San Diego Humane Society is participating in a nationwide Clear the Shelters campaign to encourage pet adoption by lowering fees.
County residents can adopt a dog, cat or kitten for $20 and small pets such as rabbits or guinea pigs for $5 at any of the campuses including El Cajon and San Diego.
San Diego Humane Society Senior Vice President and Chief Operating Officer Jessica Des Lauriers said they currently have 442 animals available for adoption.
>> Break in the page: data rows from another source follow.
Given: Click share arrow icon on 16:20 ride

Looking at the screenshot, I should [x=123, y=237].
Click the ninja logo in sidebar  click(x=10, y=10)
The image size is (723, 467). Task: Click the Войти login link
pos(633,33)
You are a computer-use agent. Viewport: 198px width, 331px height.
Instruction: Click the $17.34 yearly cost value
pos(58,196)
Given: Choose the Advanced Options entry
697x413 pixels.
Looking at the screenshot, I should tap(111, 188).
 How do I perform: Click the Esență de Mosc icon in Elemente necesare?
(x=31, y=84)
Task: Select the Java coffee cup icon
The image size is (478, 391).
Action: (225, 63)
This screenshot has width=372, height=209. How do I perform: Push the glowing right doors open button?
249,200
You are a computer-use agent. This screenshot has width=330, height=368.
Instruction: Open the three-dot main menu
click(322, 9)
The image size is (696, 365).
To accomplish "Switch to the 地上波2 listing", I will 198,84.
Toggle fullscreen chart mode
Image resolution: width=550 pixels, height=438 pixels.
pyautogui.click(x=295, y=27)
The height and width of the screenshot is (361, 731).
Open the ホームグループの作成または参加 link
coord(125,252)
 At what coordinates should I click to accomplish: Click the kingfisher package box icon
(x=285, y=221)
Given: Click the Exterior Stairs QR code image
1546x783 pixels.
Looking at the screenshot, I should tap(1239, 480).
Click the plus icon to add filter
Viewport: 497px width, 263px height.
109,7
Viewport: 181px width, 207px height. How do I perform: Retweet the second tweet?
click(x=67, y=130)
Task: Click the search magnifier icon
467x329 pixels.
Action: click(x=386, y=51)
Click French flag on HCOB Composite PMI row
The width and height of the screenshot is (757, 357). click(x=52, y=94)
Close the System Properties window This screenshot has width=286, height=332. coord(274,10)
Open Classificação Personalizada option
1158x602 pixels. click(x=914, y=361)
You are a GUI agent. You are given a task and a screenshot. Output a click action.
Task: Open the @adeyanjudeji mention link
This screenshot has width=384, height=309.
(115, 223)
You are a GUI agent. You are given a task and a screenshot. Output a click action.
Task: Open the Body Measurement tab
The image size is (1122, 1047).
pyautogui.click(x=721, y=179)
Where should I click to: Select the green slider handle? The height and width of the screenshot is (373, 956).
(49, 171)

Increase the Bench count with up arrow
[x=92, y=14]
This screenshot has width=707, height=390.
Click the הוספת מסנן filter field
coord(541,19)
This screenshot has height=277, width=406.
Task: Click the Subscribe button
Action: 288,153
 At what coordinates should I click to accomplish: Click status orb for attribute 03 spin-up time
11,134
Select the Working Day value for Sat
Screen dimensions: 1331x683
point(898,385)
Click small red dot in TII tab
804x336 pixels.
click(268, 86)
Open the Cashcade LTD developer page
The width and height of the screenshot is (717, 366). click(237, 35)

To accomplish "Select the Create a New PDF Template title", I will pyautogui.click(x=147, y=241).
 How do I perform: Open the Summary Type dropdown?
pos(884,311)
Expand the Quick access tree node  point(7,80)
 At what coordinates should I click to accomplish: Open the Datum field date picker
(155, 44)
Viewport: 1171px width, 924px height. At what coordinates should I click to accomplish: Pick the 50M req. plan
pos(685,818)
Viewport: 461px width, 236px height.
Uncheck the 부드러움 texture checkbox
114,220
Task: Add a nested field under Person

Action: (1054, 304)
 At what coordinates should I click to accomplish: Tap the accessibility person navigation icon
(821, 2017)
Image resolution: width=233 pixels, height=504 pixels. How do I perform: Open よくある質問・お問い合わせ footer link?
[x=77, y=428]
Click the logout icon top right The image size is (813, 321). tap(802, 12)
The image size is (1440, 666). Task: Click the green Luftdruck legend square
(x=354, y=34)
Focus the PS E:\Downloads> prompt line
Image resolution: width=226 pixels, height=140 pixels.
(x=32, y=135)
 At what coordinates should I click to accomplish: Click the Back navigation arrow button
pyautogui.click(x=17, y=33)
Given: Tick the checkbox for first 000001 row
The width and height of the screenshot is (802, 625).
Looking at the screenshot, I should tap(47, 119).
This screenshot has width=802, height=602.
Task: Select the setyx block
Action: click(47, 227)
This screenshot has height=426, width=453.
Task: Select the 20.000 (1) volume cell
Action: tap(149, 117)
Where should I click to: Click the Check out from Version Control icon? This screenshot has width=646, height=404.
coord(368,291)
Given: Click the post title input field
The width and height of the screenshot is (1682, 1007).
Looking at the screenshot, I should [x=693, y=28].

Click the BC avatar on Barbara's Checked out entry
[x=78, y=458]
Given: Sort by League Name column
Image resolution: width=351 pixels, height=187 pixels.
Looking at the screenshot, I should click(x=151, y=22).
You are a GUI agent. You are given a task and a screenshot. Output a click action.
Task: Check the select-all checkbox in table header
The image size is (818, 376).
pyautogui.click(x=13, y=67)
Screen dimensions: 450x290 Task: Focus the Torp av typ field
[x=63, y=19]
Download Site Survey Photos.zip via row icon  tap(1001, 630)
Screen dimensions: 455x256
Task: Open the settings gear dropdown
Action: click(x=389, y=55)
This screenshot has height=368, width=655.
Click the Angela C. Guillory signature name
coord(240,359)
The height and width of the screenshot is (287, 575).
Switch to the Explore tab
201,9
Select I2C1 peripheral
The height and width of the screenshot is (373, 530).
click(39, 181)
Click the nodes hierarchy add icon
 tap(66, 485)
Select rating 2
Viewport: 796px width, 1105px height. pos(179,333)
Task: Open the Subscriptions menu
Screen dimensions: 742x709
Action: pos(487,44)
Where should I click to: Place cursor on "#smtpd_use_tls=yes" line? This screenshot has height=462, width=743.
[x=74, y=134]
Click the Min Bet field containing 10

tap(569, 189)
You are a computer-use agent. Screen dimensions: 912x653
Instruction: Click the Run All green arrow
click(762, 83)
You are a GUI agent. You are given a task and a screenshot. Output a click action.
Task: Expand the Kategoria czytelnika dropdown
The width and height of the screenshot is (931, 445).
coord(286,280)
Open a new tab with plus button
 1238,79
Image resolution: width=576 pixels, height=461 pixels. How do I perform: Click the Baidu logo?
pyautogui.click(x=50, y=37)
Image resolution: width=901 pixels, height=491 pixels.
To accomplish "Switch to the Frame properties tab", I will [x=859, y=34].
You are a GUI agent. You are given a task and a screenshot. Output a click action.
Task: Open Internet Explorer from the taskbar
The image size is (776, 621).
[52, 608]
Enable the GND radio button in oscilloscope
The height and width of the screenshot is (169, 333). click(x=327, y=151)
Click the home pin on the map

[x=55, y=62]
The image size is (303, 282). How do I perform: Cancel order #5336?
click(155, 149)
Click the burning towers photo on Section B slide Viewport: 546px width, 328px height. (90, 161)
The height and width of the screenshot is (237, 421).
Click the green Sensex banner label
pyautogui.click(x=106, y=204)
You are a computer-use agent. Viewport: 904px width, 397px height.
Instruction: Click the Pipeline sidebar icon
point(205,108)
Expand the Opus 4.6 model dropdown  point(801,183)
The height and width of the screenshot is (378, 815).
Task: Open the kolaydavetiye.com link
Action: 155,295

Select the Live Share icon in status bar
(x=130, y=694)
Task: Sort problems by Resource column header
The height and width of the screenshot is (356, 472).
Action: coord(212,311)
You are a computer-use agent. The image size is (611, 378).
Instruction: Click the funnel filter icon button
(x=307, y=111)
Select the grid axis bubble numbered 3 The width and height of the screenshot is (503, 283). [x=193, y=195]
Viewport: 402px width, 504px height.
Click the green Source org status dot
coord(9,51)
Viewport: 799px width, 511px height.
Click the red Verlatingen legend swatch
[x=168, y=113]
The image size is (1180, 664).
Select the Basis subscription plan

Although they have not yet reached pre-pandemic intake numbers, their numbers are currently higher than during the pandemic, indicating the number of animals they are admitting is on the rise.
“Summer is always busy for animal shelters, and this year is no different… Many people are moving and can’t take their pets with them,” Des Lauriers said.
The organization, she said, tries to help pets stay “with the families that love them” and offers resources through their community support services department such as pet food and supplies, access to low-cost veterinary care, emergency boarding and other services.
Still, they will take in animals when someone cannot keep their pet.
“If there is an emergency or situation that threatens the health of the pet, we will absolutely accommodate them. Our partner shelters are also very full, so we aren’t currently referring to them. We refer owners looking to rehome their pets to our website, which has a list of resources,” Des Lauriers said.
Visit www.sdhumane.org/rehome for that resource list.
To keep shelter numbers low, she said, residents can help by choosing adoption when they add a new pet to their family and take preventative steps to ensure they will be reunited if they go missing by microchipping pets and having them wear a collar with a current identification tag.
“Citizens can help by temporarily holding onto any stray animal they find and working to reunite that pet with their owner before bringing them to the shelter. There are tips on our website such as how and where to post on social media,” Des Lauriers said.
Statistics show that as many as 50% of missing animals can be reunited with their owners in the first 48 hours after an animal is lost if they stay with the person who found them, and if that person actively works with their shelter to find the owner, Des Lauriers said.
For pet owners who need to relinquish their pets, she said, they ask people to consider working to directly rehome their animals. Using that approach is helpful because it reduces animal stress, she said, as they move directly from a familiar setting to their new home and many owners like to meet the next family that will be keeping their pet.
Pets put up for adoption from the San Diego Humane Society have all been assessed behaviorally and medically. They offer an adoption guarantee, training advice, pet supplies and educational information to support pet families for the life of the animal.
The organization also has an animal behavior helpline where adoptive pet owners can get expert guidance about behavior or training concerns.
“San Diego Humane Society currently has more than 400 deserving pets available for adoption. Some are young, some are old, some are mixed breeds and others are pure bred, but all are wonderful companions who are in need of a new home,” Des Lauriers said.
Out of the 703,048 animals who have found homes during the Clear the Shelters campaign nationwide since 2015, 4,402 were adopted from San Diego Humane Society.